Prepare AxoRouter hosts

When using AxoRouter with an on-premises Axoflow Console deployment, you have to complete the following steps on the hosts you want to deploy AxoRouter on. These steps are specific to on-premises Axoflow Console deployments, and are not needed when using the SaaS Axoflow Console.

1. If the domain name of Axoflow Console cannot be resolved from the AxoRouter host, add it to the /etc/hosts file of the AxoRouter host in the following format. Use and IP address of Axoflow Console that can be accessed from the AxoRouter host.

   <AXOFLOW-CONSOLE-IP-ADDRESS> <AXOFLOW-CONSOLE-BASE-URL> kcp.<AXOFLOW-CONSOLE-BASE-URL> telemetry.<AXOFLOW-CONSOLE-BASE-URL> idp.<AXOFLOW-CONSOLE-BASE-URL> authenticate.<AXOFLOW-CONSOLE-BASE-URL>
   

2. Import Axoflow Console certificates to AxoRouter hosts.

   1. On the Axoflow Console host: Run the following command to extract the Axoflow Console CA certificate.
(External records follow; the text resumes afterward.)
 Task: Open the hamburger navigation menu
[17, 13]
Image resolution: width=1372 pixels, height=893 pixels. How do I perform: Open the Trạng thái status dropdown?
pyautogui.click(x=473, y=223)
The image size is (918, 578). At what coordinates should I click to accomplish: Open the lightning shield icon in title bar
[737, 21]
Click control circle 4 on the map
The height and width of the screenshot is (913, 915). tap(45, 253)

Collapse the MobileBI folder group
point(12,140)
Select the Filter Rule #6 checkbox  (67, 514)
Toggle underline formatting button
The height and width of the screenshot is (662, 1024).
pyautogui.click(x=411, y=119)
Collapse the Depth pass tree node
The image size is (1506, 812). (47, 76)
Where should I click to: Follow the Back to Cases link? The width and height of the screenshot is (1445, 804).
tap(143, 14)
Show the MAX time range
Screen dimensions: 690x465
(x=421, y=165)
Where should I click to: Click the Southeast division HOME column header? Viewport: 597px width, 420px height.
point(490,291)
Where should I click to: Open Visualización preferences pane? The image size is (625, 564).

The AxoRouter host will need this certificate to download the installation binaries.

      kubectl get secret -n axoflow pomerium-certificates -o=jsonpath='{.data.ca\.crt}'|base64 -d > axoflow-ca.crt
      

      Copy this file to the AxoRouter hosts.

   2. On the AxoRouter hosts: Copy the certificate file extracted from the Axoflow Console host.

      • On Red Hat: Copy the files into the /etc/pki/ca-trust/source/anchors/ folder, then run sudo update-ca-trust extract. (If needed, install the ca-certificates package.)
      • On Ubuntu: Copy the files into the /usr/local/share/ca-certificates/ folder, then run sudo update-ca-certificates

3. curl -I https://<your-host.your-domain> should give you a valid HTTP/2 302 response

4. Now you can deploy AxoRouter on the host.